Any being who was allowed to live a decent, healthy life and was given a merciful, honorable death, a death that caused no net harm to its species, whose life was, indeed, the blessing it ought to have been for the Earth, is kosher. End of story. That such beings, whether plants, fungi, or animals, are also, invariably, more delicious, more nutrient dense, more healthy, only reaffirms that we are doing the right thing.

All the stuff about not eating pigs or shellfish, that was pretty easy for a tribe of pastoralists. Note that they didn't have to give up beef or mutton. It was the barbarians to the north who ate pigs. The barbarians by the sea who ate clams and lobster.

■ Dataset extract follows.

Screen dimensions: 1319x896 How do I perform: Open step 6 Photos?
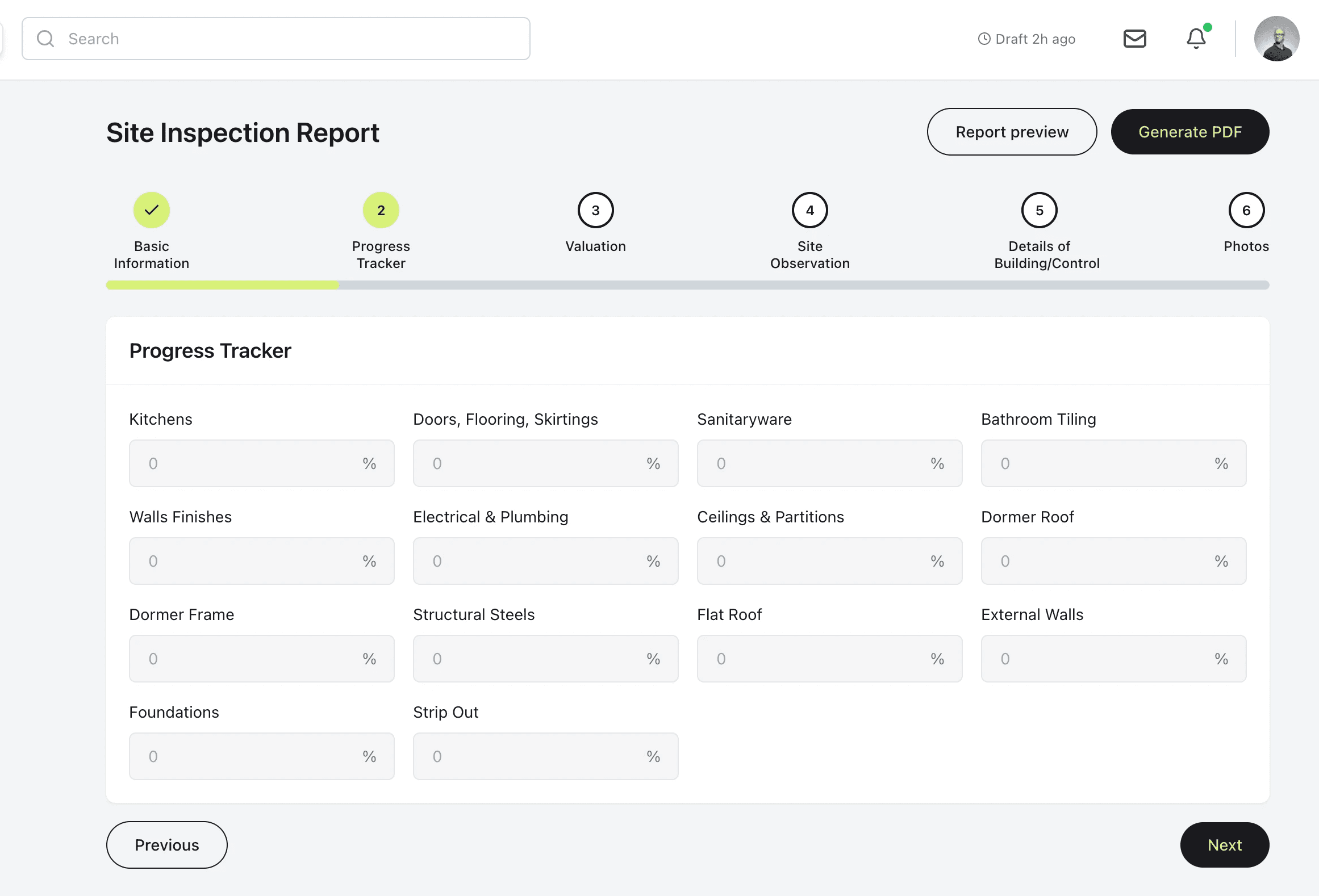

We might say that these all too easy sacrifices for a people who already did not eat these things helped keep them mindful of their faith. Maybe it was about regimentation and social control. Maybe it was about instilling xenophobia. Who knows. I do know this. I do not live in the Middle East. I am not a pastoralist. I live in a land where pigs thrive, by a shore world famous for its lobster and other shellfish. More importantly, I live in an era of global environmental catastrophe. This catastrophe is being greatly intensified by the industrial food system. It can, in part, be mitigated through permaculture, broadly defined as any food system based on a polyculture of plants and animals, intact topsoil, no mining of water or diversion of rivers, and no input of fossil fuel or poison. I see it as a spiritual duty to be mindful of this reality every time I procure food, whether by purchase, gardening, foraging, or hunting.

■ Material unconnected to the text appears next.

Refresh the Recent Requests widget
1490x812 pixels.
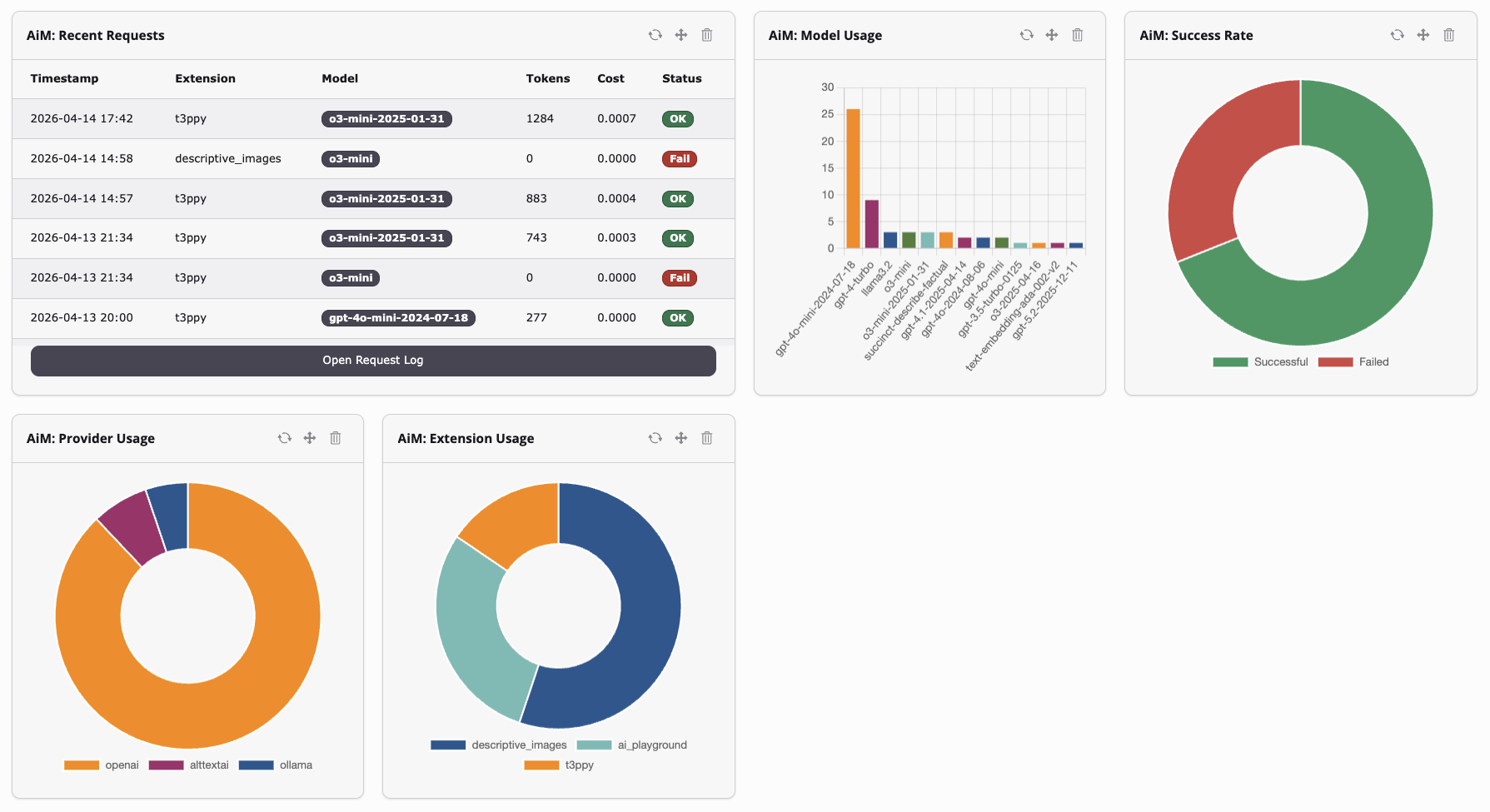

And I did eat the pork buns (minus the buns). Even though the pigs were probably industrial. I do not blame my friends if they were. Most people are not yet as sensitized as they should be to these issues and it's not fair to expect a sudden mass change in consciousness from all decent people. But we should be working toward that mass change in consciousness and, crucially, also in behavior. Changing hearts and minds is all well and good, but only as a precursor to action. It's not, “think about healing the world,” or “imagine a healed world,” or “write treatises about what a healed world would theoretically look like.” Heal the damn world. Anyhow, I ate the pork. It was already there. I was hungry. It looked and tasted good. And no additional pigs were being raised or killed because I ate it rather than letting it get tossed at the end of the party.

There is room for flexibility. I draw my lines where I choose. Others will draw them a little differently. And that's OK. Just draw them. Live consciously. Find your principles and manifest them. Keep kosher and live in accordance with the law, however you understand it. It all derives from principle. How about this one? Heal the world.